Annotation¶
To train CNN models which objects to detect where in an image (detection/localization) and what these objects are (classification), you will first have to annotate/label the objects of interest manually to generate a training dataset.
Annotation tools¶
Various open and closed source tools are available, working offline on your PC or via an online platform in your browser. These tools have different pricing plans, but most of them can be used for free with usage limits or for education/academia. All of them will give you the basic functionalities of annotating images for object detection (bounding boxes) or image classification (image label). Some are simple, others are more complex and can provide additional functions such as AutoML ("one-click model training") or model assisted labeling.
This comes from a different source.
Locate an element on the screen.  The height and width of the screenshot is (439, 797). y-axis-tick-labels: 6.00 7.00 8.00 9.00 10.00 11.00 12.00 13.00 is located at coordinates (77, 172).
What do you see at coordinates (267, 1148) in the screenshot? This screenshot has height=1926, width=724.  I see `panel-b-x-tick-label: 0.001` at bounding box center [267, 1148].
Some widely used annotation tools are:
Roboflow¶
Because of its free public plan, direct connection to a repository for open source datasets and ease of use with many helpful functions, we chose Roboflow to annotate our images. The Roboflow Python package makes it easy to automatically upload annotated datasets, e.g. when using a Google Colab notebook as training environment.
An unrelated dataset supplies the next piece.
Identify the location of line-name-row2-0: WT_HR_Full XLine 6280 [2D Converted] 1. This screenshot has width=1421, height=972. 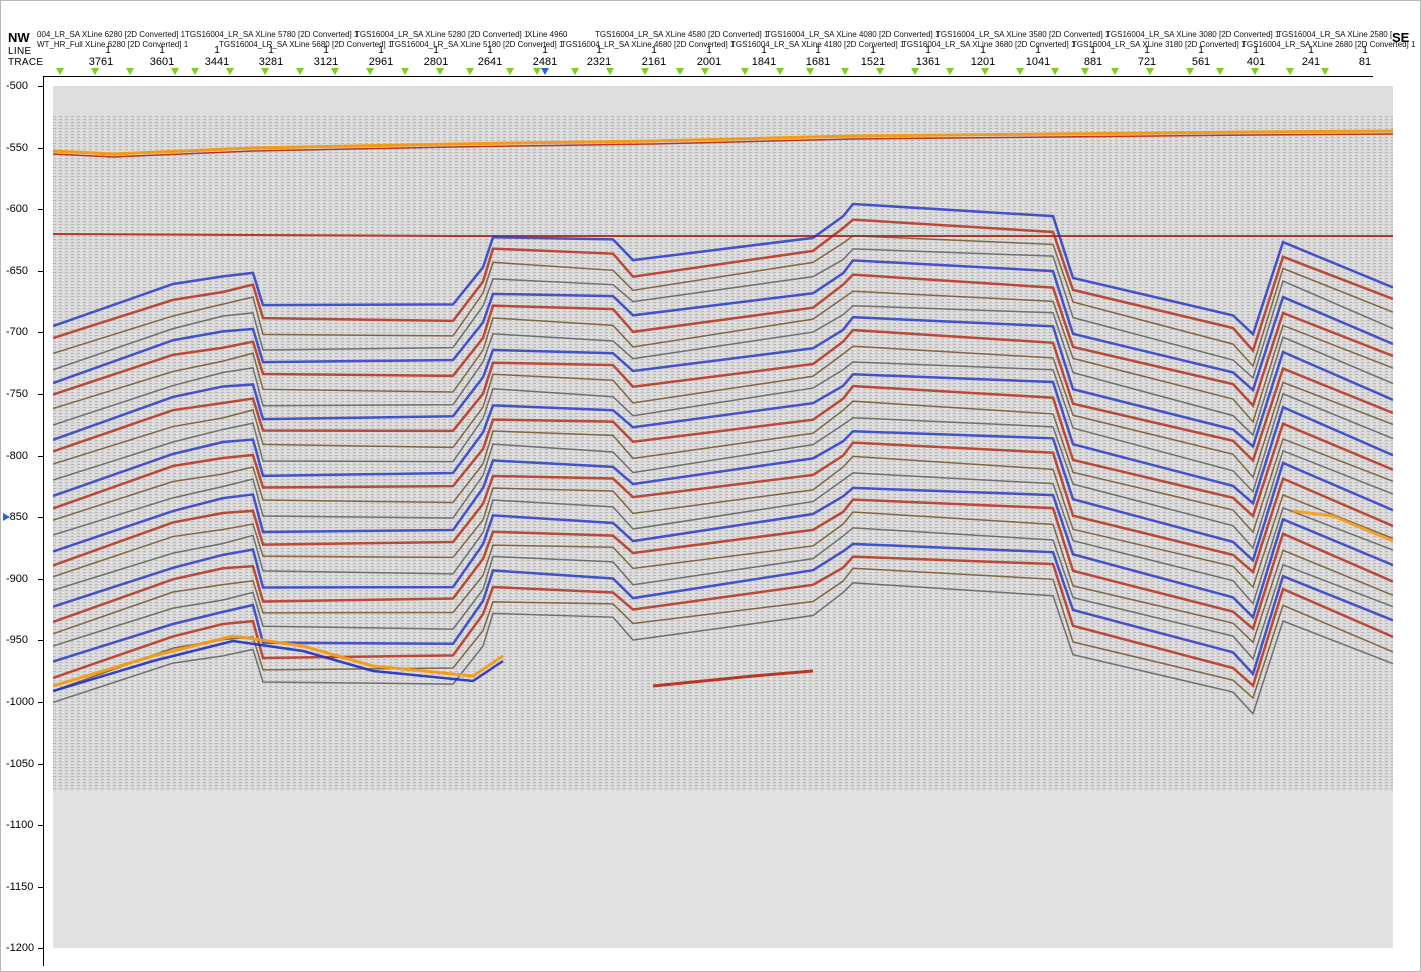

If you are new to image annotation and dataset management, take a look at the Roboflow documentation, especially for the Annotate tool. Carefully read the best practices for image labeling, as a dataset with optimally labeled images can significantly increase model performance and accuracy.
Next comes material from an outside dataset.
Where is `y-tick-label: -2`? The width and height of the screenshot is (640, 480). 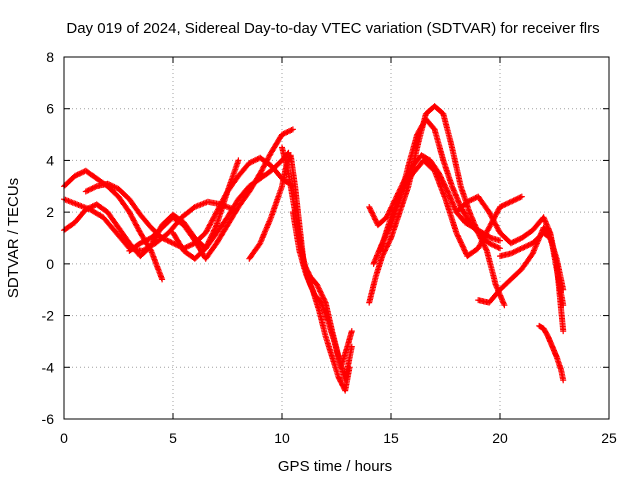 y-tick-label: -2 is located at coordinates (48, 316).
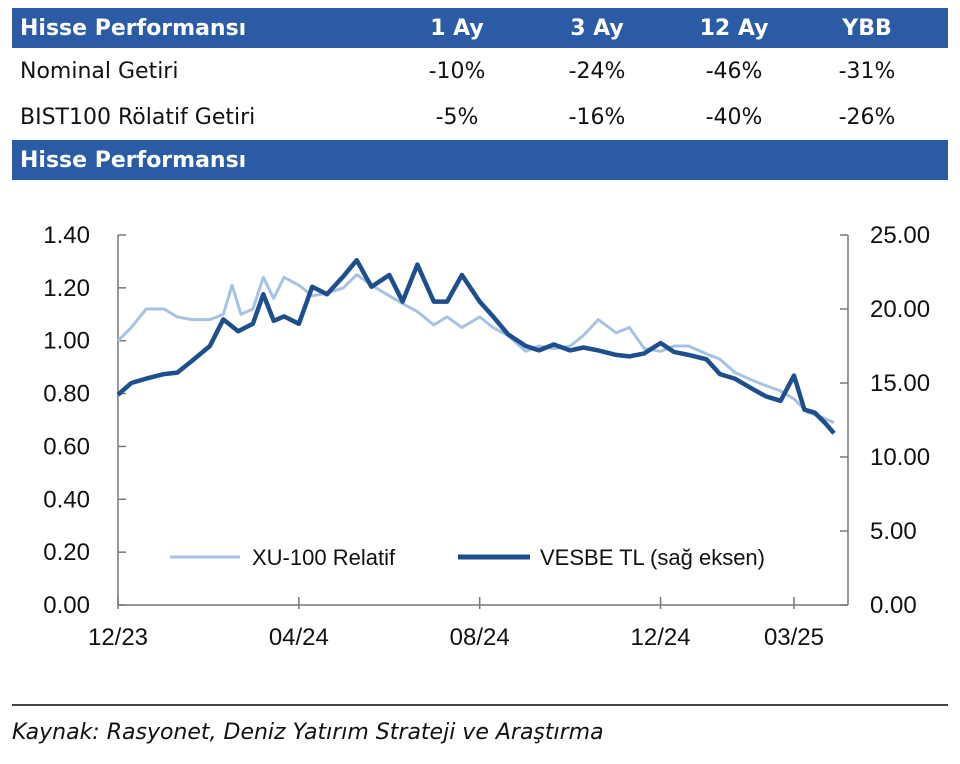 This screenshot has width=960, height=764. Describe the element at coordinates (734, 71) in the screenshot. I see `cell: -46%` at that location.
The dataset health check can give you a quick overview of your current dataset and show possible problems, e.g. regarding class imbalance. With different image preprocessing steps, you can easily modify your dataset in multiple ways (e.g. resize, modify classes). Image augmentations can diversify your dataset, e.g. by applying image rotation, exposure or blur. Multiple datasets can be generated in this way from the same annotated source images. These datasets can then be exported in all common formats and downloaded either as .zip file or used to generate a link to upload the dataset, e.g. into a Google Colab model training notebook.